Strengths and limitations
The study had high ecological validity being conducted in the community pharmacy setting. The data were both widespread for all of England as well as large in quantity. Using both quantitative and qualitative data enabled a comprehensive evaluation between the years. The qualitative data provided insight on areas of concern, such as consent to refer and short-term use. Data were self-reported by pharmacists so inconsistent reporting cannot be ruled out and the time frame was variable, dependent on the number of eligible patients. There were minor changes to the audit tool between audit 1 and audit 2. While these were intended to improve clarity, the changes may have resulted in different interpretation of the audit questions. The study only addressed one aspect of GI safety and there are multiple known risk factors which may predispose patients to gastric bleeding and ulceration, such as comorbidities, excessive alcohol consumption and smoking. Follow-up of the outcome of patient referrals for gastroprotection from each audit was outside the scope of the current study. However, other studies have reported on the effectiveness of pharmacist interventions to improve prescribing safety, including one specifically using the method reported here.18 The contribution of other concurrent initiatives addressing NSAID safety to the observed prescribing change could not be determined.
Conclusion
National data from two consecutive medicines safety audits have shown that community pharmacists are able to identify a large cohort of patients at risk of avoidable harm from their medicines and make appropriate referrals. Prescribing statistics linked to patient outcomes support the reported improvement in performance against practice standards. Overall, this work has demonstrated how the PQS can be used as an effective lever to address specific clinical safety concerns and deliver measurable improvement. Such initiatives, ideally across multiple organisations and professionals, with an aligned data collection process could allow achievable, evidenced delivery on the challenge set by the WHO to reduce severe avoidable medication-related harm.

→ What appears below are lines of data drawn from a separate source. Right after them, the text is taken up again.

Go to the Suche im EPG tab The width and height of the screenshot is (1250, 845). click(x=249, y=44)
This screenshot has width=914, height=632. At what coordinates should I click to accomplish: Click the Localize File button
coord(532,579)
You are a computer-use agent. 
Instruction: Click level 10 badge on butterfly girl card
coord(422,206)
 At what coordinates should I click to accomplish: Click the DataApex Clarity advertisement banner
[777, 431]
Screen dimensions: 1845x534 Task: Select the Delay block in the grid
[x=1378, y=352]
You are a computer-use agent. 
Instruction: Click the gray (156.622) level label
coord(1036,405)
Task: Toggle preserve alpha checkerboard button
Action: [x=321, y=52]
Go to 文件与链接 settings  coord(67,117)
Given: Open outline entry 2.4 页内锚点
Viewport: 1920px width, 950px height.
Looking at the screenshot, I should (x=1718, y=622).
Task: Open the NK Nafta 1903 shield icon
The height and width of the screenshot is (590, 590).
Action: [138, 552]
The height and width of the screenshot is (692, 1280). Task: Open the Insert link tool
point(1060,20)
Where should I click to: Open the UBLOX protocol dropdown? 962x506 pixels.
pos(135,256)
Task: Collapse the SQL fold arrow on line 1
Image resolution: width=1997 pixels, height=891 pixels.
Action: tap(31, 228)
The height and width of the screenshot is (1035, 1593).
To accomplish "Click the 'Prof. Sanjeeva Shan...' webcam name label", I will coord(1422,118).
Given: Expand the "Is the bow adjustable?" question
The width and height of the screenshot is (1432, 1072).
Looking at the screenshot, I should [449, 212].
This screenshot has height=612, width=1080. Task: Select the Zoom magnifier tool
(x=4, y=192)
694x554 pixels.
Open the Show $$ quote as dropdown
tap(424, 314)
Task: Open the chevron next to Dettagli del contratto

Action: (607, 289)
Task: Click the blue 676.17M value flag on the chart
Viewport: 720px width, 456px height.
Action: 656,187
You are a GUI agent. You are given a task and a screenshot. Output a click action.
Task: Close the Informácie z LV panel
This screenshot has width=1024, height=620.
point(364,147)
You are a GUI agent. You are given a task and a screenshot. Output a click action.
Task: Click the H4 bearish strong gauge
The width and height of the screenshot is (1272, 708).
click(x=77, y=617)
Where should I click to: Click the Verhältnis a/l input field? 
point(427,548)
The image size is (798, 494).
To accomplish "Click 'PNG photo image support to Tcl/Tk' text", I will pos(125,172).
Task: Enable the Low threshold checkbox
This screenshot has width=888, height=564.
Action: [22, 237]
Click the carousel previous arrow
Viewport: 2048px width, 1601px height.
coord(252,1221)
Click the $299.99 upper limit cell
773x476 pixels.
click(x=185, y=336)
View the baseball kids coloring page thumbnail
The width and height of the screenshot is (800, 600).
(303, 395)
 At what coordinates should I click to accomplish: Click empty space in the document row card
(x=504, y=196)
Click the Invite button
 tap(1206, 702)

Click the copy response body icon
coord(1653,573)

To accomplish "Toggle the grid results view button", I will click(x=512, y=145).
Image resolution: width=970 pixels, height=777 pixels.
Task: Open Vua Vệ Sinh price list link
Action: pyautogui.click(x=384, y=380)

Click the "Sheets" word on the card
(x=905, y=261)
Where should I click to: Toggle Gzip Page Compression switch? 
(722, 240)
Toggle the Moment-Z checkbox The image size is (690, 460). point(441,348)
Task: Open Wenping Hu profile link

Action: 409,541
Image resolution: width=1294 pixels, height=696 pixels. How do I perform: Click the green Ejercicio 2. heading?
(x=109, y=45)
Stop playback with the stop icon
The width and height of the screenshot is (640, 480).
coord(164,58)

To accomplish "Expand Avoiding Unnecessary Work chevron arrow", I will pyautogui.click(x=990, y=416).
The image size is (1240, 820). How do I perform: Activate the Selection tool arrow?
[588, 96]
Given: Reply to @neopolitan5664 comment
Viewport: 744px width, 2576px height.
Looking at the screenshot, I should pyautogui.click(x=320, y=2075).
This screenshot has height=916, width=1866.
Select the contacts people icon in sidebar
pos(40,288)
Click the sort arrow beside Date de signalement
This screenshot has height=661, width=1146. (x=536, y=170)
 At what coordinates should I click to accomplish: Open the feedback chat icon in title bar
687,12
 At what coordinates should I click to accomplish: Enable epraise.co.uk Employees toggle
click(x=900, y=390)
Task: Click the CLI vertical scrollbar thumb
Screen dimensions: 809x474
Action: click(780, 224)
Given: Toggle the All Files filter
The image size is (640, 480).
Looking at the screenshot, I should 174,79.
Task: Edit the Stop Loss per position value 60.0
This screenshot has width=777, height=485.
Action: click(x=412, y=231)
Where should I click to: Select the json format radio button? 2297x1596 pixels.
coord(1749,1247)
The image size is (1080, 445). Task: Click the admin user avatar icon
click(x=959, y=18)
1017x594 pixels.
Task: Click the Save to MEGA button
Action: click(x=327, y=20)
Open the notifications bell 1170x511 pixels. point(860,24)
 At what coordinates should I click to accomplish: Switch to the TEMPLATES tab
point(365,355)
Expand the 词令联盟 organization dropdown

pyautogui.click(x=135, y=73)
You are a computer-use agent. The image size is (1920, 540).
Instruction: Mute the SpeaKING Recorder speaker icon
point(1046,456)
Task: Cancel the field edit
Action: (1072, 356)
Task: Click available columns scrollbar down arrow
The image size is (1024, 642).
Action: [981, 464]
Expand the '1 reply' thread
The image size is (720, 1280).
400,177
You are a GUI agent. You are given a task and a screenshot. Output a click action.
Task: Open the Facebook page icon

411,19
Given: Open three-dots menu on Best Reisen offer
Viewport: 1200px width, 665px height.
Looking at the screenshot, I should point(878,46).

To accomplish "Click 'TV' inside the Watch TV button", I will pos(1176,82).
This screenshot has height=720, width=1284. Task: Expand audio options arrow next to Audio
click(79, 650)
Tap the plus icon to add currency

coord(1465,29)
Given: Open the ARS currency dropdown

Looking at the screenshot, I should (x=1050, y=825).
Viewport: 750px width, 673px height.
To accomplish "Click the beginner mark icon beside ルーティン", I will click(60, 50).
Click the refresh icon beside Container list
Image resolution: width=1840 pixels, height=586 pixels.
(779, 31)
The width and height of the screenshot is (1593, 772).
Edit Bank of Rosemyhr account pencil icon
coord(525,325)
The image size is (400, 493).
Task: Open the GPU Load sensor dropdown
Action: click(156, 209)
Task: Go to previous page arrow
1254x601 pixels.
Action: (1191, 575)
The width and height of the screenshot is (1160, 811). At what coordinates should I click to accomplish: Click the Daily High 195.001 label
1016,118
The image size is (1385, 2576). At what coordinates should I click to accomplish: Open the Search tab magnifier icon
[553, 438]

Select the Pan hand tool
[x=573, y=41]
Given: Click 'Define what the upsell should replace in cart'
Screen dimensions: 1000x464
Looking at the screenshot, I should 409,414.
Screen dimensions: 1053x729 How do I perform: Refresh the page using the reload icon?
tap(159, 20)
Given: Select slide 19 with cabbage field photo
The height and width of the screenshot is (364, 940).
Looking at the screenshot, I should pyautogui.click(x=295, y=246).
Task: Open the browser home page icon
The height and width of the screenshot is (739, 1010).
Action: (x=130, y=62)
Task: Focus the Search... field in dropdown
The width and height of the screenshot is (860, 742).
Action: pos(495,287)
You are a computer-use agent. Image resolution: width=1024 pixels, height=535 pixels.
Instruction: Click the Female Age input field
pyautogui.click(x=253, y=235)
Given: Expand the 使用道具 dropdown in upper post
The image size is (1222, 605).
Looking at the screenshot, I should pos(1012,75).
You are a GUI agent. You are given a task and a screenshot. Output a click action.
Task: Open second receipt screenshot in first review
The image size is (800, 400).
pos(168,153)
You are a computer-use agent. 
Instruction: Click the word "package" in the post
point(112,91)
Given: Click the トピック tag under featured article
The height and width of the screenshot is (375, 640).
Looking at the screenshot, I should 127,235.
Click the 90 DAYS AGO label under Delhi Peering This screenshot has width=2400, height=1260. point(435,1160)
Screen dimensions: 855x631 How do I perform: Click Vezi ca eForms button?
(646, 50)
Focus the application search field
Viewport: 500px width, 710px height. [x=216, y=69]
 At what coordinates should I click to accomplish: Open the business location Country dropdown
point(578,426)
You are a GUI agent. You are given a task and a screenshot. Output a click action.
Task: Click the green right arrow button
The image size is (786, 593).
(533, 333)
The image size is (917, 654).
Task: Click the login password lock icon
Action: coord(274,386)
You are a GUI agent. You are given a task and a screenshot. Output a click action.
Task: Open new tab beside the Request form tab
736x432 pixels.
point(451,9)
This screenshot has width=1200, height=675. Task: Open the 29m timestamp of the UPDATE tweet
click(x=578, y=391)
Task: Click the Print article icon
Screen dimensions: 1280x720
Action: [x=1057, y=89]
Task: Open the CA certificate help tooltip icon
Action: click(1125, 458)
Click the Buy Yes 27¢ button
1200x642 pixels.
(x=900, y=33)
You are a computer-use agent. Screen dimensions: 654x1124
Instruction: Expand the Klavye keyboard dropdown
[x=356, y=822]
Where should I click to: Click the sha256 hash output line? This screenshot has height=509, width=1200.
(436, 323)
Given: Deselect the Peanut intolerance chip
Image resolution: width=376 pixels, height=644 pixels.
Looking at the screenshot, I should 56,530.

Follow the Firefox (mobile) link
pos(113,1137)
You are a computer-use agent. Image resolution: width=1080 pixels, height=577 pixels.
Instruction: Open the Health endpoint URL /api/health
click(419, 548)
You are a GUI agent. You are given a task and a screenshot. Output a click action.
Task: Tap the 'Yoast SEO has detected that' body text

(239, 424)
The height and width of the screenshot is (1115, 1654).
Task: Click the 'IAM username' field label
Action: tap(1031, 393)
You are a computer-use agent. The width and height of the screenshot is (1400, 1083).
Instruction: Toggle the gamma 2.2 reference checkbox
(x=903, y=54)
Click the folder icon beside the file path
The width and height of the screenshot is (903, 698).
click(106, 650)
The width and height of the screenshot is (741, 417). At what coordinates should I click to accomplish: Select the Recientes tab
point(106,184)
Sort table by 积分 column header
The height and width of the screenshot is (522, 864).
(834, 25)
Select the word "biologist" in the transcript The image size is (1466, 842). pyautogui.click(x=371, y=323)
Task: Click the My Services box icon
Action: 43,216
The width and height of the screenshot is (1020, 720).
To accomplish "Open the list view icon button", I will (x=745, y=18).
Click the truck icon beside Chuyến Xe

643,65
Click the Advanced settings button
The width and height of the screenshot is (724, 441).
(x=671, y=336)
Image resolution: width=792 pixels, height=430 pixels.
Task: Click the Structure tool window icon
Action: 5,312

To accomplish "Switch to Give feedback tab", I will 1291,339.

Data availability statement
Data are available upon reasonable request. Data can be made available after contacting the authors.
Ethics statements
Patient consent for publication
Ethics approval
The audit-based service evaluation did not require ethical approval. No patient identifiable data were collected. Pharmacy contractors were advised of confidentiality on both the audit data collection form and data collection portals. The PQS guidance also highlighted patient confidentiality and the potential consequences of any information governance breaches.
Acknowledgments
The authors would like to thank all the community pharmacists who contributed data, the NHSBSA for supporting data collection and PSNC for their assistance in this audit.
References
Footnotes
Twitter @SejalCParekh, @2011YJ
Contributors SP—first author and guarantor; CL—second author; YHJ—second author. SP, CL and the Pharmaceutical Services Negotiating Committee (PSNC) developed the initial audit tool. SP analysed the initial data collection and CL and SP produced of the interim report. SP, CL and YJ were involved in the analysis of both audit data sets and the journal publication.
Funding The authors have not declared a specific grant for this research from any funding agency in the public, commercial or not-for-profit sectors.
Competing interests None declared.
Patient and public involvement Patients and/or the public were not involved in the design, or conduct, or reporting, or dissemination plans of this research.
Provenance and peer review Not commissioned; externally peer reviewed.